YOUR ASSIGNMENT: Could you print all the entries exactly?

(Records from a data source)
[Start of section]

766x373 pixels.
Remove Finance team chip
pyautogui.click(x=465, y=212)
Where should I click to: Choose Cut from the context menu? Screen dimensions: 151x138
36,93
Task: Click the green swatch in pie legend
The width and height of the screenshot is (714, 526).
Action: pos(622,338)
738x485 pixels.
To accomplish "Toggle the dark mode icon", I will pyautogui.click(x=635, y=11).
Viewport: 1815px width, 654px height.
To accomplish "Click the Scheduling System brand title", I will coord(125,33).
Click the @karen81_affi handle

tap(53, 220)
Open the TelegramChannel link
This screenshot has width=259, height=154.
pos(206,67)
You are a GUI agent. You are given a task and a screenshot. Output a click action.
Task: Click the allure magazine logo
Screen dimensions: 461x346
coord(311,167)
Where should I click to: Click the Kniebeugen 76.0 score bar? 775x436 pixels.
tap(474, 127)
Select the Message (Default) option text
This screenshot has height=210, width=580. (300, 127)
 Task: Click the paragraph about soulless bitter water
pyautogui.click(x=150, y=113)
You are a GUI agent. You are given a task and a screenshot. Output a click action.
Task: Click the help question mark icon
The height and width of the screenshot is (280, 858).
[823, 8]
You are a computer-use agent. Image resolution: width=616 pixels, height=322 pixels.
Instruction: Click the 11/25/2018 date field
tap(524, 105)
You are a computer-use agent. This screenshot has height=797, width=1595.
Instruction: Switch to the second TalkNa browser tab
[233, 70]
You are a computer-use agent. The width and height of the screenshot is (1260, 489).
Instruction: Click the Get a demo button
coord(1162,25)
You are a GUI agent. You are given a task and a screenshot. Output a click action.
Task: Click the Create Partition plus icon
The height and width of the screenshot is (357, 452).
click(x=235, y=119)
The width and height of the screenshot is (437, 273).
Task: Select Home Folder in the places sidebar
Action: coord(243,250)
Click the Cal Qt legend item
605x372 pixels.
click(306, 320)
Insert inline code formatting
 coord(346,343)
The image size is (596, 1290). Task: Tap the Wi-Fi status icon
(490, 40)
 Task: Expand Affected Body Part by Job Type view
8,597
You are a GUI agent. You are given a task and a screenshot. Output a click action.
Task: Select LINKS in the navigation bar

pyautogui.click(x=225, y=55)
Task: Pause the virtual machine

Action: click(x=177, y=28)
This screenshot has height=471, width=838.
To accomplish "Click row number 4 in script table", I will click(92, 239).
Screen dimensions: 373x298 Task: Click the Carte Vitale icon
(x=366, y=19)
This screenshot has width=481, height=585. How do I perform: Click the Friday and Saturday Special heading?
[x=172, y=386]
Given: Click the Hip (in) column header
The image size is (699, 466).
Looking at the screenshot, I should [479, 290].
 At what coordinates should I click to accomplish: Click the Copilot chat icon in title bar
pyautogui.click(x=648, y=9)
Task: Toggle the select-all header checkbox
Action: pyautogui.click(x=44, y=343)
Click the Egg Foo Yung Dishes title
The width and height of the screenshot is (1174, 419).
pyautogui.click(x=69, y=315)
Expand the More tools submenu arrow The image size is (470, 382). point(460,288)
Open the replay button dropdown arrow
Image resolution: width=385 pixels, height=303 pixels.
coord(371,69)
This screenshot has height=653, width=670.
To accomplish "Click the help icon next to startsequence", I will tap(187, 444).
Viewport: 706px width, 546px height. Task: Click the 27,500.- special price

[End of section]

SOLUTION TO THIS EXERCISE:
766x373 pixels.
Remove Finance team chip
pyautogui.click(x=465, y=212)
Where should I click to: Choose Cut from the context menu? Screen dimensions: 151x138
36,93
Task: Click the green swatch in pie legend
The width and height of the screenshot is (714, 526).
Action: pos(622,338)
738x485 pixels.
To accomplish "Toggle the dark mode icon", I will pyautogui.click(x=635, y=11).
Viewport: 1815px width, 654px height.
To accomplish "Click the Scheduling System brand title", I will coord(125,33).
Click the @karen81_affi handle

tap(53, 220)
Open the TelegramChannel link
This screenshot has width=259, height=154.
pos(206,67)
You are a GUI agent. You are given a task and a screenshot. Output a click action.
Task: Click the allure magazine logo
Screen dimensions: 461x346
coord(311,167)
Where should I click to: Click the Kniebeugen 76.0 score bar? 775x436 pixels.
tap(474, 127)
Select the Message (Default) option text
This screenshot has height=210, width=580. (300, 127)
 Task: Click the paragraph about soulless bitter water
pyautogui.click(x=150, y=113)
You are a GUI agent. You are given a task and a screenshot. Output a click action.
Task: Click the help question mark icon
The height and width of the screenshot is (280, 858).
[823, 8]
You are a computer-use agent. Image resolution: width=616 pixels, height=322 pixels.
Instruction: Click the 11/25/2018 date field
tap(524, 105)
You are a computer-use agent. This screenshot has height=797, width=1595.
Instruction: Switch to the second TalkNa browser tab
[233, 70]
You are a computer-use agent. The width and height of the screenshot is (1260, 489).
Instruction: Click the Get a demo button
coord(1162,25)
You are a GUI agent. You are given a task and a screenshot. Output a click action.
Task: Click the Create Partition plus icon
The height and width of the screenshot is (357, 452).
click(x=235, y=119)
The width and height of the screenshot is (437, 273).
Task: Select Home Folder in the places sidebar
Action: coord(243,250)
Click the Cal Qt legend item
605x372 pixels.
click(306, 320)
Insert inline code formatting
 coord(346,343)
The image size is (596, 1290). Task: Tap the Wi-Fi status icon
(490, 40)
 Task: Expand Affected Body Part by Job Type view
8,597
You are a GUI agent. You are given a task and a screenshot. Output a click action.
Task: Select LINKS in the navigation bar

pyautogui.click(x=225, y=55)
Task: Pause the virtual machine

Action: click(x=177, y=28)
This screenshot has height=471, width=838.
To accomplish "Click row number 4 in script table", I will click(92, 239).
Screen dimensions: 373x298 Task: Click the Carte Vitale icon
(x=366, y=19)
This screenshot has width=481, height=585. How do I perform: Click the Friday and Saturday Special heading?
[x=172, y=386]
Given: Click the Hip (in) column header
The image size is (699, 466).
Looking at the screenshot, I should [479, 290].
 At what coordinates should I click to accomplish: Click the Copilot chat icon in title bar
pyautogui.click(x=648, y=9)
Task: Toggle the select-all header checkbox
Action: pyautogui.click(x=44, y=343)
Click the Egg Foo Yung Dishes title
The width and height of the screenshot is (1174, 419).
pyautogui.click(x=69, y=315)
Expand the More tools submenu arrow The image size is (470, 382). point(460,288)
Open the replay button dropdown arrow
Image resolution: width=385 pixels, height=303 pixels.
coord(371,69)
This screenshot has height=653, width=670.
To accomplish "Click the help icon next to startsequence", I will tap(187, 444).
Viewport: 706px width, 546px height. Task: Click the 27,500.- special price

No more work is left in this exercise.